→ Dataset entries:

<<<<

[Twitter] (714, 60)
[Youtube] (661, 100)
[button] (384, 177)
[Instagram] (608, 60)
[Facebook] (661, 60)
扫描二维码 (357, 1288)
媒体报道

>>>>

→ What you are asked to do: Produce an exact copy of all the records.

→ Expected answer:
[Twitter] (714, 60)
[Youtube] (661, 100)
[button] (384, 177)
[Instagram] (608, 60)
[Facebook] (661, 60)
扫描二维码 (357, 1288)
媒体报道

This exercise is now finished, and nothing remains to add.